交尾後にオスを食べない子。そんな無茶振りを、知りません!と一蹴されたシマがしょんぼり乗っている卵だ。
「アルマ、その卵は?さっきから、参戦してないよね。何か気になるの?」
問い掛けると視線が合う。少し瞳が揺れている。
「え、いや、べ、別に気にしてないよ」
「この子は平凡な荷運び蜥蜴だよ。普段うちで扱ってるような子だよ……」
「ふ〜ん……。そいつが一番になれそうな事ないの?」
「えっ?この子が?」
弾かれた卵を手に、他の卵たちを眺めるアルマ。しばらく経って、困り顔をあげた。
「強いて言うと優しい子になりそう。かな?」
タクナと顔を見合わせる。
「それだ!」
二人揃って声を上げた。
「アルマ、俺らそれにするわ。優しくなきゃ生きる資格がないって聞いた事あるわ」
「おう。それはそうだな。どれだけ硬くても守るものがなきゃ意味ないからな」
クロさんは笑いを堪えている。
「よし、良い卵が決まった。アルマ、ありがとな」
「お礼は借金返してから考えるわ、サンキュー」
タクナがシマの乗った卵を掴み立ち上がる。
「え、いや、それで良いの?それ一番安い子だよ?」
「良いの良いの。俺らが強い子に育てるからな!俺先に寝るわ」
そう言って卵とシマを連れて寝室へ向かう。
「え、いや、タクナさん卵リセットしなきゃ。と言うか、その子たぶん女の子……」
クロさんは遂に堪え切れなくて決壊した。
今夜もバルコニーでひとりゆっくりしていた。クロさんにお茶をもらって、でかい月を眺めていた。
「マサトさん、いい?」
「おお、座れ座れ。月がデカくて気持ち良いぞ」
アルマは俺と違い、お上品に椅子に腰掛ける。
「マサトさんの居た世界の月は小さいの?」
「比べ物にならないな。
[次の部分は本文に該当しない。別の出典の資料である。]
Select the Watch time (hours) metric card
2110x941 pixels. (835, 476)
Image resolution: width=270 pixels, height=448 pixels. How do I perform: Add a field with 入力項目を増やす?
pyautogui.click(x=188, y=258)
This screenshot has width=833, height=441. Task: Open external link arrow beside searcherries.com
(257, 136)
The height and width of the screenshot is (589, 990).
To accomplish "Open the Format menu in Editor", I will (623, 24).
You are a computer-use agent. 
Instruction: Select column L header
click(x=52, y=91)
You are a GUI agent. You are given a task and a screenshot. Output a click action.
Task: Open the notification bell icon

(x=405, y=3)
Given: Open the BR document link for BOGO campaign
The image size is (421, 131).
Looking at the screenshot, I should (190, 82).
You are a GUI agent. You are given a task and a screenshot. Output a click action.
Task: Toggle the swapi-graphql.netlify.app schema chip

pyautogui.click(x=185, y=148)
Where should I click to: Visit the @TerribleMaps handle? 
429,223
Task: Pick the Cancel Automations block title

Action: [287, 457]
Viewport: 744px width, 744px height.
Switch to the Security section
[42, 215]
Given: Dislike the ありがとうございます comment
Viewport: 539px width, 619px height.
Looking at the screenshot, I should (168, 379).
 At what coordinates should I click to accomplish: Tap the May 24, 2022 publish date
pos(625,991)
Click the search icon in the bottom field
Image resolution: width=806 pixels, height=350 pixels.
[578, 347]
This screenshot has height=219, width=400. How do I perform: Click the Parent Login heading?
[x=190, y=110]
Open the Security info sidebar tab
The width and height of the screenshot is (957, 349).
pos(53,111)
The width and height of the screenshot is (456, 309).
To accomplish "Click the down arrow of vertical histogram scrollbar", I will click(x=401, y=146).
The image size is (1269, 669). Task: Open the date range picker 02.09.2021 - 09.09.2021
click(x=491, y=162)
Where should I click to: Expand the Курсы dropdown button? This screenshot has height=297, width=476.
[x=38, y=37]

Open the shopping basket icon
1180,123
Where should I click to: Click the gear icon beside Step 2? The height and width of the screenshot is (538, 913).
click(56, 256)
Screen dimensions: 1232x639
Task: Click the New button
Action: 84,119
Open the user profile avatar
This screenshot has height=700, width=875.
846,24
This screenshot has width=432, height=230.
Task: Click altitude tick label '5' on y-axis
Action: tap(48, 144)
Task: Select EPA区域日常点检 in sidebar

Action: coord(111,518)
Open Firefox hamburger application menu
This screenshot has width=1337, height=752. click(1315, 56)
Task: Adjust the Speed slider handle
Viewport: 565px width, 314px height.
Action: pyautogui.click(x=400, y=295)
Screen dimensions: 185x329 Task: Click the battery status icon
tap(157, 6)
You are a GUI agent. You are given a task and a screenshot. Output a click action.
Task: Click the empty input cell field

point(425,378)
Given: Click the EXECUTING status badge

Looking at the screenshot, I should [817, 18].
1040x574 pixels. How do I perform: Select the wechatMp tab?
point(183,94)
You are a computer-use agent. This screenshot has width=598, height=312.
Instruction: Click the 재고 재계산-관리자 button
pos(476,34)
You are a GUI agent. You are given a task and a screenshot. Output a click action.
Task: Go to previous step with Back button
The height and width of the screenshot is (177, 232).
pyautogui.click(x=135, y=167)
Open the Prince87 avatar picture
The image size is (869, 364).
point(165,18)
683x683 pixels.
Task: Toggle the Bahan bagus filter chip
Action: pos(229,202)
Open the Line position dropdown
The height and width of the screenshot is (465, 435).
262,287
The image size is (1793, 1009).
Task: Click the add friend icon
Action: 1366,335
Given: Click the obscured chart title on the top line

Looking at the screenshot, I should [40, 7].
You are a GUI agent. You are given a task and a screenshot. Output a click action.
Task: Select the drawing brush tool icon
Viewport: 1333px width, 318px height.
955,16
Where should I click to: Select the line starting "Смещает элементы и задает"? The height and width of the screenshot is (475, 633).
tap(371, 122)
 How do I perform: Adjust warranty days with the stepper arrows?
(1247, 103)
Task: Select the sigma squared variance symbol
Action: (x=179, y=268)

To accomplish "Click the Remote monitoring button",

コレくらいだ」
シマを摘むくらいの大きさ指で作り、空に合わせてやる。
「ぷっ、全然わかんないよ、それじゃ」
わからんかなー。なんとなく伝わるかと思ったけど。
「マサトさんは、なんであの卵選んだの?」
突然だな。なんで、言われても。
「え、いや、優しいのは良い事だろ」
「他にたくさん良い卵あったよ?」
「いや、どれもピシャリと来なかったからな」
「ふ〜ん。わたしならあの卵は選べなかったな」
アルマはでかい月を見ていた。
「アルマも好きなの選べよ。一個やるよ。あのレアカラーとかどうよ。自慢できるぞ」
「わたしはエルが居るからいいよ」
「白峰に帰ったら卵採取の依頼しよっかな。それで良い……」
なんか話し辛いぞ。アルマの横顔を見ていると、こちらへ向き直る。
「マサトさん、ありがと!タクナさんにも伝えてね。わたし寝る!おやすみなさい」
そう言って出て行ってしまった。なんのありがとう?今夜も全然わからん。